◆ **Task description**: Write out the entire abstract on surgeon pregnancy below word for word.

◆ **Study text**:
========
The Evolving Focus on Surgeon Pregnancy by the Medical Community
Marianne Casilla-Lennon, MD, Stephanie Hanchuk, MD, Alyssa Grimshaw, M.S., Justin Nguyen, MD, Benjamin Press, MD, Sisi Zheng, BA, David Kim, BA, Jaime Cavallo, MD, MPHS.
Yale School of Medicine, New Haven, CT, USA.
BACKGROUND: Women surgeons have co-managed pregnancy and surgical practice for as long as they have been surgeons. We sought to chronicle the evolution of the medical community's focus on surgeon pregnancy by investigating thematic trends in the medical literature.
METHODS: A systematic literature search using keywords was performed in Web of Science, Embase, and Medline for publications regarding physician pregnancy. Data regarding surgeon pregnancy in training and in practice were abstracted from the literature search results.
========
[Saved entries]
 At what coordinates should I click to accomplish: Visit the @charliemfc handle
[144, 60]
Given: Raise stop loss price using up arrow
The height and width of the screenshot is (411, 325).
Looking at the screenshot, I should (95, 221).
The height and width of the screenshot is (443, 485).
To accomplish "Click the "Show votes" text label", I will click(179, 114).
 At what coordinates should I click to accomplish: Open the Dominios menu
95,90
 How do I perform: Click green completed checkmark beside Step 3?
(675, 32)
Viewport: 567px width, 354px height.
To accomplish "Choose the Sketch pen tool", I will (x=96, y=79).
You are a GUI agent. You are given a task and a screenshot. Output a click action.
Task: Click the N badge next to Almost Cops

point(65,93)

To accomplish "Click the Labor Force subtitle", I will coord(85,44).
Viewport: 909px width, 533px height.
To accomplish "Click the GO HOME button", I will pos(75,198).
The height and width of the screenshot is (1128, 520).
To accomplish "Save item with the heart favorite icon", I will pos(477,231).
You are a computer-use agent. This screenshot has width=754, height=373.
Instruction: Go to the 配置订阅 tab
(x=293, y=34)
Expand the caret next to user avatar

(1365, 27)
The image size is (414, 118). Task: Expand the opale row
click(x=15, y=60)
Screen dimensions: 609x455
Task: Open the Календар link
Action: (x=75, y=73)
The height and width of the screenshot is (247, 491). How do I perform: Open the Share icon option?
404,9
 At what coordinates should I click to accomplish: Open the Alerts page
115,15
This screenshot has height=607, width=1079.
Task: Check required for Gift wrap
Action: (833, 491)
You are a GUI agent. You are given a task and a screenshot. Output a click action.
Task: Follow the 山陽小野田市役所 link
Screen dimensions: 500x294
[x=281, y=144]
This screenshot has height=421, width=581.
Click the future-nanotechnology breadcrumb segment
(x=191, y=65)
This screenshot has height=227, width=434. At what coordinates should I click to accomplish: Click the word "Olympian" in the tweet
========
◆ **Response area**:
The Evolving Focus on Surgeon Pregnancy by the Medical Community
Marianne Casilla-Lennon, MD, Stephanie Hanchuk, MD, Alyssa Grimshaw, M.S., Justin Nguyen, MD, Benjamin Press, MD, Sisi Zheng, BA, David Kim, BA, Jaime Cavallo, MD, MPHS.
Yale School of Medicine, New Haven, CT, USA.
BACKGROUND: Women surgeons have co-managed pregnancy and surgical practice for as long as they have been surgeons. We sought to chronicle the evolution of the medical community's focus on surgeon pregnancy by investigating thematic trends in the medical literature.
METHODS: A systematic literature search using keywords was performed in Web of Science, Embase, and Medline for publications regarding physician pregnancy. Data regarding surgeon pregnancy in training and in practice were abstracted from the literature search results.